The time to save First Presbyterian Church from demolition is NOW.  Your Society along with Landmarks Foundation has made an offer to purchase option and are negotiating with the current owner, First Baptist Church right now.  This brings us to a point where we must raise the funds to purchase, in the belief that we will then be able to resell to the appropriate user or congregation.  FYI, grant funds are not available for purchase of a historic building, just its restoration.  With MCHS and Landmarks working together, we hope to raise the funds to purchase the entire site, offered at $500,000, including the newer chapel and Sunday School rooms, totaling 36,000 square feet.  You will be receiving shortly information on how to pledge your contribution to this important community cause.

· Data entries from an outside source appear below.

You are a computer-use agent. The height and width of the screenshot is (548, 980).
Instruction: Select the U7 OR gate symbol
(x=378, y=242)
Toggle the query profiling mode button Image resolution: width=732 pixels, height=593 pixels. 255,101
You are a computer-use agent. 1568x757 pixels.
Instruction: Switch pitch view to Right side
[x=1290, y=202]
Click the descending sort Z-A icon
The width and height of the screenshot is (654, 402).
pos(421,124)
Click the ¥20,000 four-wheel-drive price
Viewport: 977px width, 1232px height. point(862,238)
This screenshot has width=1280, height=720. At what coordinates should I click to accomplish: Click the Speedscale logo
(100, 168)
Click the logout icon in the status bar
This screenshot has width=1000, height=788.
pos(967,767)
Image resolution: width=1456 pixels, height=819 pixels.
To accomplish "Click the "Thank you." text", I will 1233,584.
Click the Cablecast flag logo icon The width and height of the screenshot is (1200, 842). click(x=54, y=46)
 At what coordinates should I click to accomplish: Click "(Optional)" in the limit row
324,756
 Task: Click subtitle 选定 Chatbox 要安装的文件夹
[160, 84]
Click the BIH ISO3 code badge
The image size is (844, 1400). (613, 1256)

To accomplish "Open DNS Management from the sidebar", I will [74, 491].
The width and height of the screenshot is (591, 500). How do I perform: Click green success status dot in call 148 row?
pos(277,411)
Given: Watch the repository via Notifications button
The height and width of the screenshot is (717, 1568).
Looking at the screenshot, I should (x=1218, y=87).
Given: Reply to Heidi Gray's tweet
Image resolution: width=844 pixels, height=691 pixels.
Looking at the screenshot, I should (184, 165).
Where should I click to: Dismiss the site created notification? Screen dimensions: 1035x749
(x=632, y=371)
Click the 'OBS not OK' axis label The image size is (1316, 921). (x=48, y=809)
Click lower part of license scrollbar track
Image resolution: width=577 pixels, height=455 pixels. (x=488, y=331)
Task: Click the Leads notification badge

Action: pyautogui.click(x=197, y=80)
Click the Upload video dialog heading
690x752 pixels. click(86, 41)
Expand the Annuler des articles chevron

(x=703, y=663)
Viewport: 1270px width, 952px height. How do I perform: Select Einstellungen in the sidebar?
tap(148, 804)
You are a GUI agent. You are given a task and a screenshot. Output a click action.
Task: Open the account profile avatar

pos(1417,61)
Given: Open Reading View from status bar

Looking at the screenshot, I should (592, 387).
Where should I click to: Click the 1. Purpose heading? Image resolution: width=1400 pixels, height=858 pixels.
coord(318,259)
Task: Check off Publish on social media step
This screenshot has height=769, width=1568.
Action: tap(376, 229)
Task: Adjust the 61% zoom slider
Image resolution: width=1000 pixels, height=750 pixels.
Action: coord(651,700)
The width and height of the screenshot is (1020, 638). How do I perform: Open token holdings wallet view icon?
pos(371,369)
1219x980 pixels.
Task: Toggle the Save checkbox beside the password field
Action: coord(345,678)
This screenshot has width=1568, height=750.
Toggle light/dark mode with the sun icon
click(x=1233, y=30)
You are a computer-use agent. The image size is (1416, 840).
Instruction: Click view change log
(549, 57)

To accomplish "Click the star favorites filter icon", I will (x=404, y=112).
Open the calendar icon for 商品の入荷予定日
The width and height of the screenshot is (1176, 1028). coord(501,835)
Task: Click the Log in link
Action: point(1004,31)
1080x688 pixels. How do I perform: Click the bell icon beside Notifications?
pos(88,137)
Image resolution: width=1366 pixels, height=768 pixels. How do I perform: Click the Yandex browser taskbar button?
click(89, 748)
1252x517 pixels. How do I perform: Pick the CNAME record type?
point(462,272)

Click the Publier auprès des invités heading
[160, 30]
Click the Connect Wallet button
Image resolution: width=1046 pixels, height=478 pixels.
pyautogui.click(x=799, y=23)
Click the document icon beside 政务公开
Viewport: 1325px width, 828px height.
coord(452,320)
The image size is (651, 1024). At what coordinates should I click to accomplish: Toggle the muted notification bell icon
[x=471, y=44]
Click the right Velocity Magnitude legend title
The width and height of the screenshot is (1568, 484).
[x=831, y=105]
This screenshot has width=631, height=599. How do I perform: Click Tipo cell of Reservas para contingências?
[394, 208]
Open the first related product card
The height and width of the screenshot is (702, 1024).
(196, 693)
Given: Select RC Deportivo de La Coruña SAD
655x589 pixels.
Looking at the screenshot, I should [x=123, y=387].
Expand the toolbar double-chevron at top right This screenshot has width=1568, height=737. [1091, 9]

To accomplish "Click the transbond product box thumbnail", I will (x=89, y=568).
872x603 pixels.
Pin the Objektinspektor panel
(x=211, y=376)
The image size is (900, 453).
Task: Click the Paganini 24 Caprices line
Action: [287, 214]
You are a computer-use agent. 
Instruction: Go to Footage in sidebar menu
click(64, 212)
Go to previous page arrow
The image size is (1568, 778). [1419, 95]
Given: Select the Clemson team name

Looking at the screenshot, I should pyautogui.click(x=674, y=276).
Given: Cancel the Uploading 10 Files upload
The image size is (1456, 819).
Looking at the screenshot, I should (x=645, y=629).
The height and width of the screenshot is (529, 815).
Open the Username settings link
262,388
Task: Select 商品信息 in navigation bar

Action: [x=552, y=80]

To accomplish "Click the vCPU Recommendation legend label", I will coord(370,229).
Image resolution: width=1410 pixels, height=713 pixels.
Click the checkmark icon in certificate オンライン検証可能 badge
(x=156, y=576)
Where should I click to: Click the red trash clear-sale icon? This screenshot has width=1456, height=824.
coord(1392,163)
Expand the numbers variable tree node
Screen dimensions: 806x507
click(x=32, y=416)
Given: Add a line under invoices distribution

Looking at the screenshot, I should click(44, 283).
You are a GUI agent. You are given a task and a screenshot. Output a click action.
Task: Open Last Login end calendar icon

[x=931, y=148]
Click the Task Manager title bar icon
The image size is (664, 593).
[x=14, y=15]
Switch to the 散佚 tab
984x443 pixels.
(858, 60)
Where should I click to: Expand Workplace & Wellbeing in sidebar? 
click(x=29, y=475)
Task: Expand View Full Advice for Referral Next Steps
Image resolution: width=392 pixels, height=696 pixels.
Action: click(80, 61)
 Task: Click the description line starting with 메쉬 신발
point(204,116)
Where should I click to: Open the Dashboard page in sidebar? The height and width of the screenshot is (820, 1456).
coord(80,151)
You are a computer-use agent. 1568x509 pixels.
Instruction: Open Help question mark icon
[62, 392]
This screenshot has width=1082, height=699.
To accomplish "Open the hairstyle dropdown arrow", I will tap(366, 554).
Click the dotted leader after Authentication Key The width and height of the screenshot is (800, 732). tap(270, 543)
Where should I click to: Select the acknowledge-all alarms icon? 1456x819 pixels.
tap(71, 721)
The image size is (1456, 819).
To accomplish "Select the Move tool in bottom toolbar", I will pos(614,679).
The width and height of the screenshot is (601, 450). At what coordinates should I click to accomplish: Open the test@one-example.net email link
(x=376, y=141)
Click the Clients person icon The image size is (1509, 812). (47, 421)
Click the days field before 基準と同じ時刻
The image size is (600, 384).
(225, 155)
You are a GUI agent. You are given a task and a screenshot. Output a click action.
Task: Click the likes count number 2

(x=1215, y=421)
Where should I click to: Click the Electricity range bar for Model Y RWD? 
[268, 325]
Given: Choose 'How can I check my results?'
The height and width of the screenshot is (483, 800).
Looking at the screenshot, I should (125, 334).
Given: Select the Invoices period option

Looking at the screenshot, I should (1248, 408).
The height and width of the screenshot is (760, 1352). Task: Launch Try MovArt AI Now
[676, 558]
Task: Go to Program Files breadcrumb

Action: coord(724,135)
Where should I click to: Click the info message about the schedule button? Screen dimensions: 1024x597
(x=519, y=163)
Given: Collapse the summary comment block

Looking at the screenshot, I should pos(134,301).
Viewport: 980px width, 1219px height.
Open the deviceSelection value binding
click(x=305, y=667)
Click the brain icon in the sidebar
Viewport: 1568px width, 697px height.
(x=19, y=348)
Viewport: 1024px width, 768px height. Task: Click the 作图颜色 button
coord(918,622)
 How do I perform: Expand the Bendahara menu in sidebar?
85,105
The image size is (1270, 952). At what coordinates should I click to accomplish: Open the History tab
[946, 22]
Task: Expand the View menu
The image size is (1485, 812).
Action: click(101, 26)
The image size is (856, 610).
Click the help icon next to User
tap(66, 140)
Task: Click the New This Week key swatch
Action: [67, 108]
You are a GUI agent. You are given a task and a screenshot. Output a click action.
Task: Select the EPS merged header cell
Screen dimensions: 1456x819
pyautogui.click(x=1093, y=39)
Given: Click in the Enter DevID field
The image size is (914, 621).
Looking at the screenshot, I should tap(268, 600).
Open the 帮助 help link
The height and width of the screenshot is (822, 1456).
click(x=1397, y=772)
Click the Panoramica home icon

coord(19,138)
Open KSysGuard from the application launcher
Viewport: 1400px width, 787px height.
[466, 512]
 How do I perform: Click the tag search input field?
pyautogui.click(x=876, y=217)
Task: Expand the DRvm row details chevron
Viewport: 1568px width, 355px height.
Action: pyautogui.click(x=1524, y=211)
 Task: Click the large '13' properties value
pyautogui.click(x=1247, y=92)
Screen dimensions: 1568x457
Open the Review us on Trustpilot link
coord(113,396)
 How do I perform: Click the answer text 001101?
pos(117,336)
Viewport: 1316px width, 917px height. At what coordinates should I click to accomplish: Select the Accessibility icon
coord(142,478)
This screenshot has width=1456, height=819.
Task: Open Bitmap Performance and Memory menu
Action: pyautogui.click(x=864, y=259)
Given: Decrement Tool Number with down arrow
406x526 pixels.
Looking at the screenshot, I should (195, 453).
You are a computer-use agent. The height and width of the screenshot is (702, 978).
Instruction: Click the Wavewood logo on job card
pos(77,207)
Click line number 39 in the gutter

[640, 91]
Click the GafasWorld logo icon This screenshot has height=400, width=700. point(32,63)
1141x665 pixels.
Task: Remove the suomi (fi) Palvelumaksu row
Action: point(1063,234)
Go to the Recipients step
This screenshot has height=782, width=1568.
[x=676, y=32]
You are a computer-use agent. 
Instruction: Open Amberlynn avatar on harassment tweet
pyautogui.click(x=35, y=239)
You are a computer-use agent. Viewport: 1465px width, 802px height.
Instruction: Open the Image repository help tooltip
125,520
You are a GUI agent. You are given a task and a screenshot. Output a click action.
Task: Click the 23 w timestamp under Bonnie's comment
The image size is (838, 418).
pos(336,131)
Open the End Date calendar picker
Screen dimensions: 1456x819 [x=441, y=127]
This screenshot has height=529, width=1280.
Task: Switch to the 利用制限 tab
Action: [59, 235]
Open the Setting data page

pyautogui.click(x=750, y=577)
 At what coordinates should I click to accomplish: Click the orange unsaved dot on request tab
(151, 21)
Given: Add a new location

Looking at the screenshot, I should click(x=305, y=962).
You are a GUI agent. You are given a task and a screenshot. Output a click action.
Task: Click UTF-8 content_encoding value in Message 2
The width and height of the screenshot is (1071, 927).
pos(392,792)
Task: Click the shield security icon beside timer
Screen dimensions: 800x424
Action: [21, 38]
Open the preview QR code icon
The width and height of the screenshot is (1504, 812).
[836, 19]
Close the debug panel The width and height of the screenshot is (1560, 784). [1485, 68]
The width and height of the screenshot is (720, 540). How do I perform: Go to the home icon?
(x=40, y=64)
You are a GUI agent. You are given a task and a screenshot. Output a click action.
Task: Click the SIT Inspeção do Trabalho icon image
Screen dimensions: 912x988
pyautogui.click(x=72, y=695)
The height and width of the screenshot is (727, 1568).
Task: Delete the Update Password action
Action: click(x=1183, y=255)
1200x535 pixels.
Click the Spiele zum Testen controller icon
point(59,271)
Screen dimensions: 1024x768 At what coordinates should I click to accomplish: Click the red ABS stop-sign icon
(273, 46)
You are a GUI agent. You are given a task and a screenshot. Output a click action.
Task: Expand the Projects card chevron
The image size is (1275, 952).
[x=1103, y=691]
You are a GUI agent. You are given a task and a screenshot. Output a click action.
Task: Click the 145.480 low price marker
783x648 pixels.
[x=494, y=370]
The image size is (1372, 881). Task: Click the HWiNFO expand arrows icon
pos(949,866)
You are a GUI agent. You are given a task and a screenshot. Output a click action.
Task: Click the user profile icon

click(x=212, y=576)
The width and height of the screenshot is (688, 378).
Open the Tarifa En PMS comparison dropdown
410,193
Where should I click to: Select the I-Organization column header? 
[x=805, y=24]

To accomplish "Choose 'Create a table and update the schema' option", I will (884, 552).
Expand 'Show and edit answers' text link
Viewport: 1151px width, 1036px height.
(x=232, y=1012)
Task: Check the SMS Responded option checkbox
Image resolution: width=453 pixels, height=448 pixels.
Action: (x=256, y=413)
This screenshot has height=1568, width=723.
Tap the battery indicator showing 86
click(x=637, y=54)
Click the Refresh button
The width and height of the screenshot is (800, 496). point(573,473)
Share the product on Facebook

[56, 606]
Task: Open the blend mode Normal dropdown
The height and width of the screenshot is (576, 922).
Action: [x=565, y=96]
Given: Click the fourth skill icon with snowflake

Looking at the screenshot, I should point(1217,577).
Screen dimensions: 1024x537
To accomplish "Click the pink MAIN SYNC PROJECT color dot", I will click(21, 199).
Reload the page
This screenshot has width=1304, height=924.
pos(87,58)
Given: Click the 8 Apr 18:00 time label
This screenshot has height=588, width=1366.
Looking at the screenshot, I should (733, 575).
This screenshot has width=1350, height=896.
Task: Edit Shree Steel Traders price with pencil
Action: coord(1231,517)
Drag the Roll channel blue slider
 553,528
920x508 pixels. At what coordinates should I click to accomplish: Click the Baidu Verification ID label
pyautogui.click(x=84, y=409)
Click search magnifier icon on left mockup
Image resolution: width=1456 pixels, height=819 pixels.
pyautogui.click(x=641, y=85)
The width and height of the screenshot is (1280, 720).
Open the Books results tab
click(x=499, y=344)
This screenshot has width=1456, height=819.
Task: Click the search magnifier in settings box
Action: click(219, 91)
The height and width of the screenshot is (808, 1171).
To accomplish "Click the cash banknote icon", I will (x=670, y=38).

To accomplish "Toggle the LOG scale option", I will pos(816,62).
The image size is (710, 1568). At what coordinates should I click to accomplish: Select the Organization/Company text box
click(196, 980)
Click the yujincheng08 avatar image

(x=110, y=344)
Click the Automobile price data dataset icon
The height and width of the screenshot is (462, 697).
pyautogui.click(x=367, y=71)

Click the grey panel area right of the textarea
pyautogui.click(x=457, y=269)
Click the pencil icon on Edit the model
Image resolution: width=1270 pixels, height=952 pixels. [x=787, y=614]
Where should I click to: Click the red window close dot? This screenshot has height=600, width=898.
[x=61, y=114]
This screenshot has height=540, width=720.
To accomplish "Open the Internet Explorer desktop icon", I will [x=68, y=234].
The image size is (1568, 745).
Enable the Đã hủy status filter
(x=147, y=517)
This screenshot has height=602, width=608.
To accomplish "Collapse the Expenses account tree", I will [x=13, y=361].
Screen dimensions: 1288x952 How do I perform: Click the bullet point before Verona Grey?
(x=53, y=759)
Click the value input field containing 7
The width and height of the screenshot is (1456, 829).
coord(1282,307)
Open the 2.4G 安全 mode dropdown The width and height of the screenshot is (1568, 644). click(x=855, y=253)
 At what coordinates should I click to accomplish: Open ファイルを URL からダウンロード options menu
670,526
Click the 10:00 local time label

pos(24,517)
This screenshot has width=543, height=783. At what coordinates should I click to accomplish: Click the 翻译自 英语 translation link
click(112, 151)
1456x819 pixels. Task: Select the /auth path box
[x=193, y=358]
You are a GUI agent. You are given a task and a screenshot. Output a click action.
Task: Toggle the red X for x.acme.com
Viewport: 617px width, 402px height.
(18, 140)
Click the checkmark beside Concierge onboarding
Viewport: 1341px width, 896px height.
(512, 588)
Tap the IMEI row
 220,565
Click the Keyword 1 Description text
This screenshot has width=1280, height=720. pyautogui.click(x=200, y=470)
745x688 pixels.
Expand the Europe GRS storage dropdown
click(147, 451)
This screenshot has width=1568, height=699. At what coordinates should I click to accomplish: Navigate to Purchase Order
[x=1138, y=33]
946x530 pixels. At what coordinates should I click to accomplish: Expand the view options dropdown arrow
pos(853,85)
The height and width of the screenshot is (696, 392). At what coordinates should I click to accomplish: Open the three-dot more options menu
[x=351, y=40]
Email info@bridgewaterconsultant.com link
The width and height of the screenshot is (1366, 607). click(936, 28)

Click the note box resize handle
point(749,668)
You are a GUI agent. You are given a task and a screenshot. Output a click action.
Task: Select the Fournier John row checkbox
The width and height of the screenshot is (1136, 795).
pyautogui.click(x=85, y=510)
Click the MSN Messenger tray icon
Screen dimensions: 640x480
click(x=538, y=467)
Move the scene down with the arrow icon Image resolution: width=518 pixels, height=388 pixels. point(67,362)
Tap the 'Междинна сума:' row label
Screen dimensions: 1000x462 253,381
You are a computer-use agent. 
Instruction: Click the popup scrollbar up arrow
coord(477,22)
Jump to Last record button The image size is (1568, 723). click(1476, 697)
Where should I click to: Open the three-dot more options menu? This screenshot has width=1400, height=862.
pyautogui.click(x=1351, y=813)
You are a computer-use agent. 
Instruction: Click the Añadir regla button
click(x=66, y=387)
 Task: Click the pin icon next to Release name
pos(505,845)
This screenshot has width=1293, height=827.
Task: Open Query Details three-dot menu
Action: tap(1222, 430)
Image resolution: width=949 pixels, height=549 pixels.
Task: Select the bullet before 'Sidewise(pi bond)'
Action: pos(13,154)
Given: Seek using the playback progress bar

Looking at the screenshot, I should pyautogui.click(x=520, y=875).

As the oldest church in Montgomery, First Presbyterian Church deserves a place in history.  If we are to be the advertised “Historic Destination”, we cannot let this landmark disappear.  In addition, the rare Gothic revival sanctuary was built in 1845-47 by John Figh, the builder of our Society’s office, the Figh Pickett Barnes School House (1837) and the 2nd State Capitol (1849) after the first burned (1849).  You may have seen the floor tiles Figh rescued from the first Capitol and preserved on his/our dining room floor.  Knowing that Horace King designed and built the 3-story free-standing double spiral staircase in the Capital, we believe that he also built the graceful 2-story version in First Presbyterian Church.  This Sanctuary is history personified, celebrating skilled craftsmen wherever you look.

We are hoping to find the ultimate appropriate user, preferably a new congregation with a related school to use the space, and if so, use the resell funds to provide a revolving loan fund for the estimated $250,000 in restoration repairs and  maintenance. Other adaptive reuses such as event space, a central Montgomery History Museum, office space, restaurant, boutique hotel, are being explored.  The ultimate goal is to keep this historic structure for future generations to appreciate the skill and dedication that went into building a church 170 years ago.